Transforming growth factor-β1 polymorphisms and chronic obstructive pulmonary disease: a meta-analysis

Abstract

Chronic obstructive pulmonary disease (COPD) is a complex polygenic disease in which gene- environment interactions play a critical role in disease onset and progression. Transforming growth factor-β 1 (TGF-β 1) is one of several candidate loci for the pathogenesis of COPD, and is highly polymorphic. To derive a more precise estimation of the relationship between the T869C and C-509T polymorphisms of the TGF-β 1 gene and COPD, a meta-analysis of 11 published case-control studies was performed.
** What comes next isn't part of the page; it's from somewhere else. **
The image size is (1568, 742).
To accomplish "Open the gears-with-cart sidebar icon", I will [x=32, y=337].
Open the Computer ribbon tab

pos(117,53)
Ten studies with 1507 cases and 2542 controls for T869C polymorphism and six studies with 955 cases and 2136 controls for C-509T polymorphism were included. The pooled odds ratios were performed respectively for allele contrasts, additive genetic model, dominant genetic model and recessive genetic model. A subgroup analysis was also performed by ethnicity for T869C polymorphism. With respect to T869C polymorphism, a significant association of TGF-β 1 gene polymorphism at 869T/C with COPD was observed in the overall analysis (C vs. T: OR 0.82, 95%CI 0.70-0.96, P = 0.01). In the subgroup analysis by ethnicity, significant risks were also found in the Caucasian population for C vs. T (OR 0.77, 95%CI 0.60-0.98, P = 0.03), but not in the Asian population (C vs. T: OR 0.88, 95%CI 0.76-1.03, P = 0.10). With respect to C-509T polymorphism, no significant association with COPD was demonstrated in the overall analysis (T vs. C: OR 0.84, 95%CI 0.68- 1.04, P = 0.11). Potentially functional TGF-β 1 T869C polymorphism may play a low penetrance role in COPD susceptibility in an ethnicity-specific manner.